The species, completely new to science, is a little bigger than the tawny owl and has been named the Omani Owl.
Tracked down in a remote mountain region of Oman, the owl was first noticed in March this year when it called while researchers were making sound recordings of another species.
Mr Robb, a sound-recordist and author, had not heard anything like it before.
He said: "I was recording a species I know well, when I noticed some faint owl-like hooting in the background with a rhythm I had never heard before.

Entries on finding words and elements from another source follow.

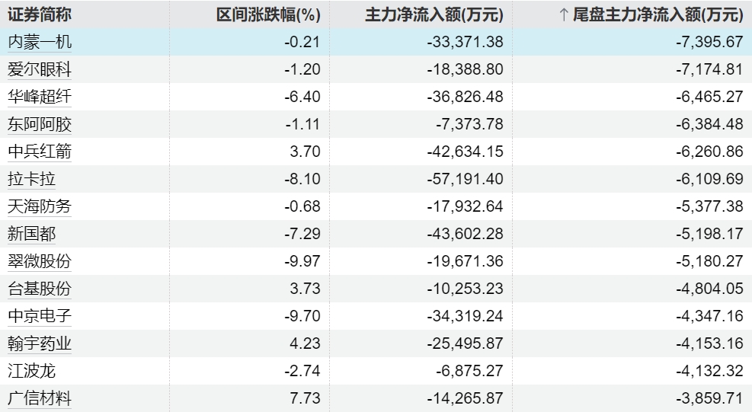This screenshot has width=752, height=412.
Task: Open stock link 内蒙一机
Action: tap(40, 42)
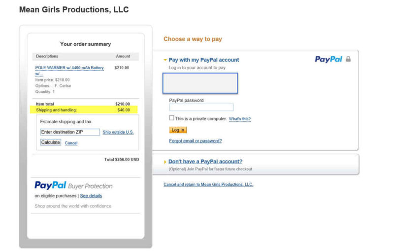394x251 pixels.
Task: Click Enter destination ZIP field
Action: coord(70,132)
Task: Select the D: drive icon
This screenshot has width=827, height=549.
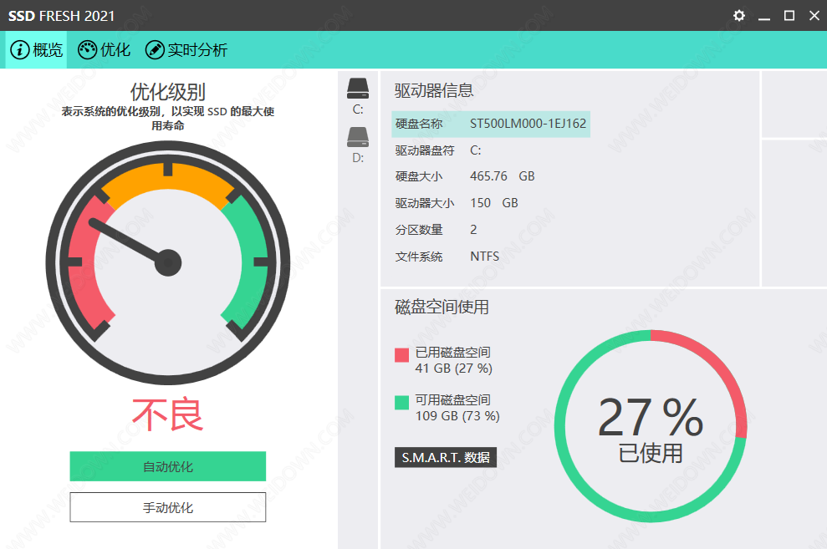Action: click(x=358, y=137)
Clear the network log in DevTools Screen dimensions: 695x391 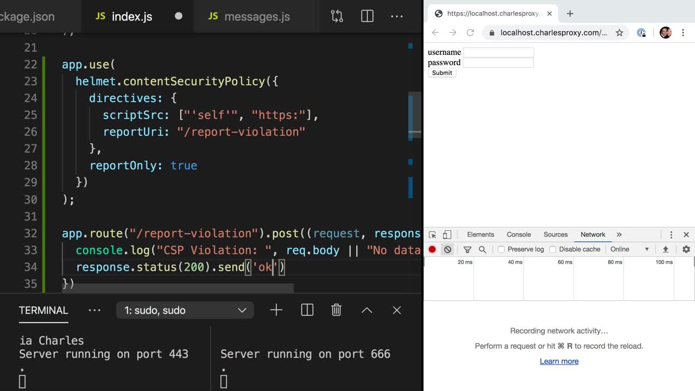[x=447, y=249]
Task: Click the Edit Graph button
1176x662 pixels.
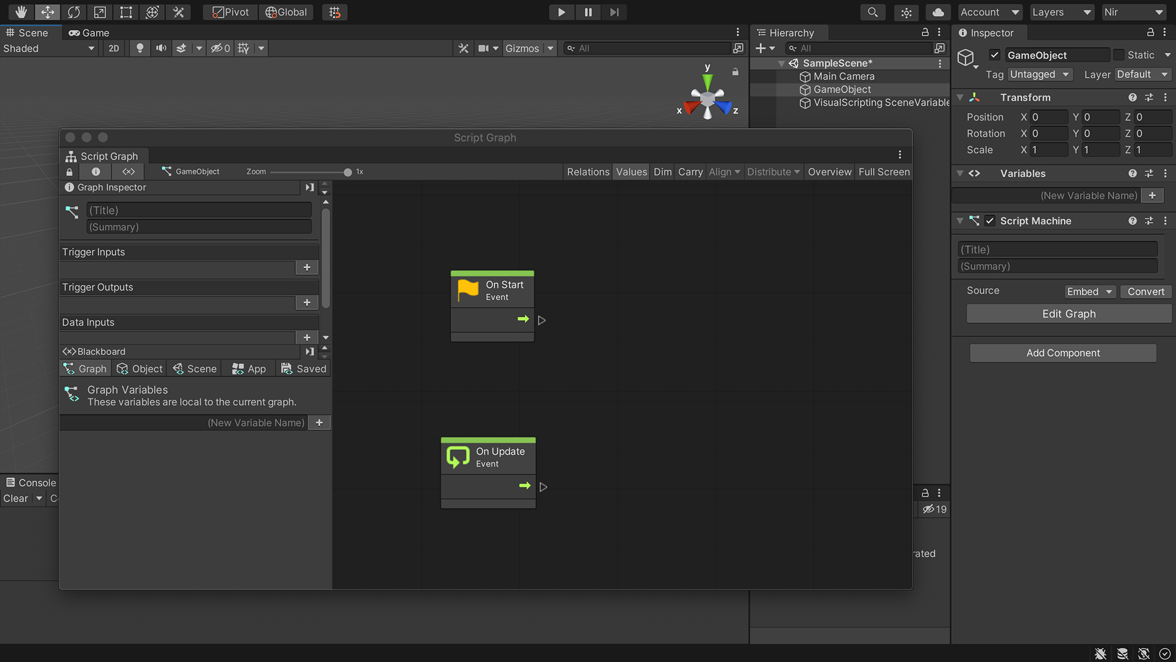Action: pos(1068,314)
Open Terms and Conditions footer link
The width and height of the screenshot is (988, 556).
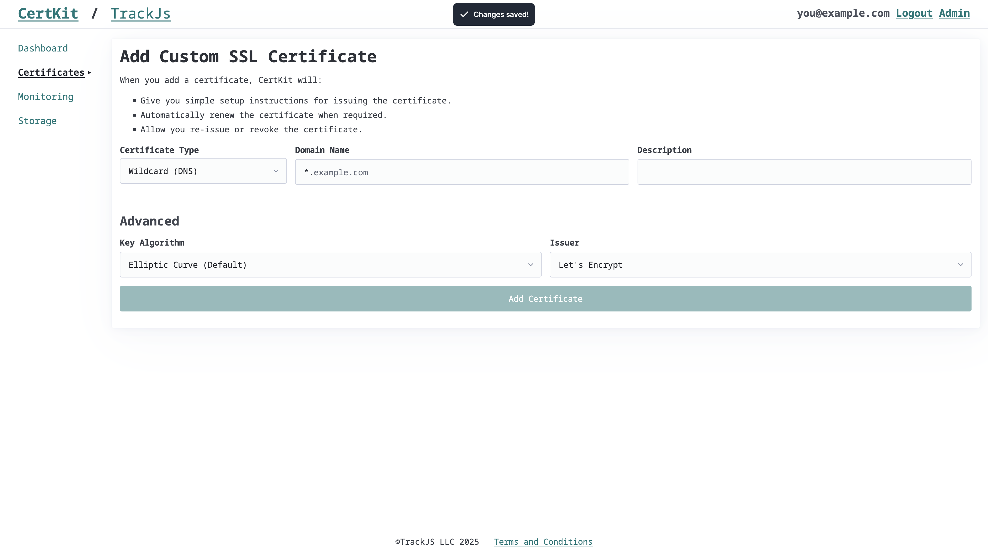tap(543, 542)
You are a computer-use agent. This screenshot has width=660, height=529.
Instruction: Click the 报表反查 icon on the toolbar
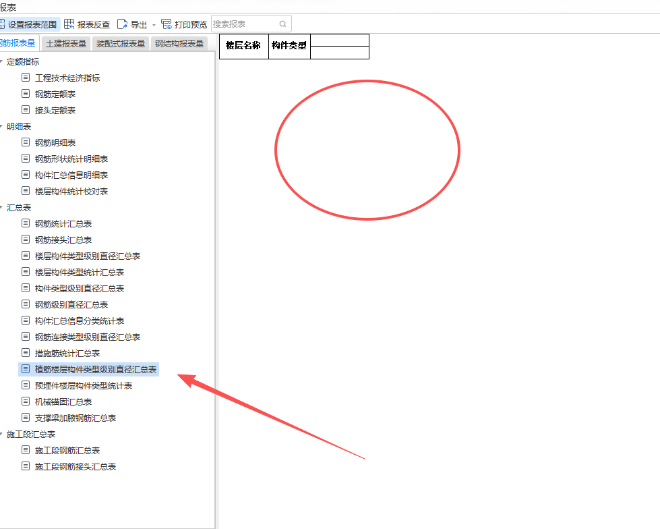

"My colleague Rene Pop and I tried to find the bird again the next night, but it was only on the last night of our trip that we heard it again. We had to leave for the airport with the unseen owl hooting up on a cliff."
Mr Robb returned a month later with colleague Arnoud B van den Berg.
Mr Robb continued: "Tracking it down again wasn't easy. This owl inhabits vertical terrain and its voice is difficult to hear. Worse still, in April the bird was virtually silent. Eventually we heard one. What a relief to actually glimpse it perched on a rock, confirming that this was indeed an owl and looked like nothing we had seen before."
In May and July the team made two more research trips to look for new individuals, gather photographs and sound recordings, and observe behaviour.
After critical analysis, they concluded this was indeed a new owl for science, and the first bird species to be discovered in Arabia for 77 years.